Un grand nombre de ces nouveaux arrivants sont des migrants hautement qualifiés originaires d'Inde, de Chine, de Turquie et des États-Unis. Au sein de l'UE, beaucoup viennent de Pologne. Ils sont appelés « migrants hautement qualifiés », ce qui signifie qu'ils ont obtenu un visa de travail sur la base de leurs connaissances spécialisées qui peuvent contribuer à l'économie néerlandaise. Par exemple, la majorité des nouveaux migrants originaires d'Inde sont des professionnels des technologies de l'information. Compte tenu de leur parcours professionnel, ils ont tendance à gagner beaucoup lorsqu'ils s'installent aux Pays-Bas. Entre 2013 et 2017, le revenu médian néerlandais était de 34 000 euros, tandis que celui des migrants du savoir indiens était de 40 300 euros.

La catégorie de «  migrants hautement qualifiés » est soumise à certaines conditions. Tout d'abord, ces migrants doivent être parrainés par un employeur néerlandais reconnu par le Service d'immigration et de naturalisation (IND). Ils doivent percevoir un salaire conforme au marché dont le montant exact change chaque année. Pour 2022, il est de 4 840 euros par mois pour les plus de 30 ans et de 3 549 euros pour les moins de 30 ans. La majorité des migrants du savoir sont assez jeunes et, selon le quotidien néerlandais Trouw, environ trois quarts sont des hommes. Cela peut s'expliquer par le fait que le secteur des STIM (sciences, technologies, ingénierie et mathématiques), dont relèvent de nombreuses compétences recherchées, est dominé par les hommes.

┄┄┄┄┄┄┄┄┄┄┄┄┄┄┄┄┄┄┄┄

▶ **CONSIGNE DE L'EXERCICE**:
Modifiez le passage de l'extrait sur les migrants hautement qualifiés qui va de « La catégorie de » jusqu'à « par les hommes. », en remplaçant « salaire » par « revenu ». Les lignes qui suivent ne servent à rien ici.

▶ **LIGNES FOURNIES**:
┄┄┄┄┄┄┄┄┄┄┄┄┄┄┄┄┄┄┄┄

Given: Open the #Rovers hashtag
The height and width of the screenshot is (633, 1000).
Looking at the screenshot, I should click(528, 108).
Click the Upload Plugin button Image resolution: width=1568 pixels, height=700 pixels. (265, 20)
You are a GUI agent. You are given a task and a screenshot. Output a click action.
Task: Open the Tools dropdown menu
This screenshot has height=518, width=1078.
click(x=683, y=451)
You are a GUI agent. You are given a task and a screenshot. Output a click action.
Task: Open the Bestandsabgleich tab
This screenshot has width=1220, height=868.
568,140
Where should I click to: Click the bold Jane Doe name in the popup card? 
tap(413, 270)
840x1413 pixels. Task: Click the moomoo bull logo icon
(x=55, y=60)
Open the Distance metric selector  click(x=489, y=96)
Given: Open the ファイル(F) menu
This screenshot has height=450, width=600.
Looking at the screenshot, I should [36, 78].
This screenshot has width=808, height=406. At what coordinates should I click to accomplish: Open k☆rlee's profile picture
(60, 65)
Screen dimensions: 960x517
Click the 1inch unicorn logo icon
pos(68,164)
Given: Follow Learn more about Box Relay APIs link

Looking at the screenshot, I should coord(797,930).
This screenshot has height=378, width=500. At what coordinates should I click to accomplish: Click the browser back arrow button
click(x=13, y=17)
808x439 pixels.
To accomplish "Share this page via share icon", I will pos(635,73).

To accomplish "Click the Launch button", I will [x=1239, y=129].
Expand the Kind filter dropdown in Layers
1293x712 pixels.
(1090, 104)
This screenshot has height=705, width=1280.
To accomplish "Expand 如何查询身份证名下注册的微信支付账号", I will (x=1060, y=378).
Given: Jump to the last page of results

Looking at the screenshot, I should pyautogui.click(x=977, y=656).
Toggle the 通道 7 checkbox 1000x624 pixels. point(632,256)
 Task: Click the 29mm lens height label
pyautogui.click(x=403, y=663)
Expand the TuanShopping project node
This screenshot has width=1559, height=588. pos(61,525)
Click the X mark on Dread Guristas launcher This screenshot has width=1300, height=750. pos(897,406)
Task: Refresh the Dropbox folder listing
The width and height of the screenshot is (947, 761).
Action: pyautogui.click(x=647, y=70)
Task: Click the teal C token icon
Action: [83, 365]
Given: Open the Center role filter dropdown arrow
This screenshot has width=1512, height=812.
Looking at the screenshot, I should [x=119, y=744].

┄┄┄┄┄┄┄┄┄┄┄┄┄┄┄┄┄┄┄┄

▶ **RÉPONSE RÉDIGÉE**:
La catégorie de «  migrants hautement qualifiés » est soumise à certaines conditions. Tout d'abord, ces migrants doivent être parrainés par un employeur néerlandais reconnu par le Service d'immigration et de naturalisation (IND). Ils doivent percevoir un revenu conforme au marché dont le montant exact change chaque année. Pour 2022, il est de 4 840 euros par mois pour les plus de 30 ans et de 3 549 euros pour les moins de 30 ans. La majorité des migrants du savoir sont assez jeunes et, selon le quotidien néerlandais Trouw, environ trois quarts sont des hommes. Cela peut s'expliquer par le fait que le secteur des STIM (sciences, technologies, ingénierie et mathématiques), dont relèvent de nombreuses compétences recherchées, est dominé par les hommes.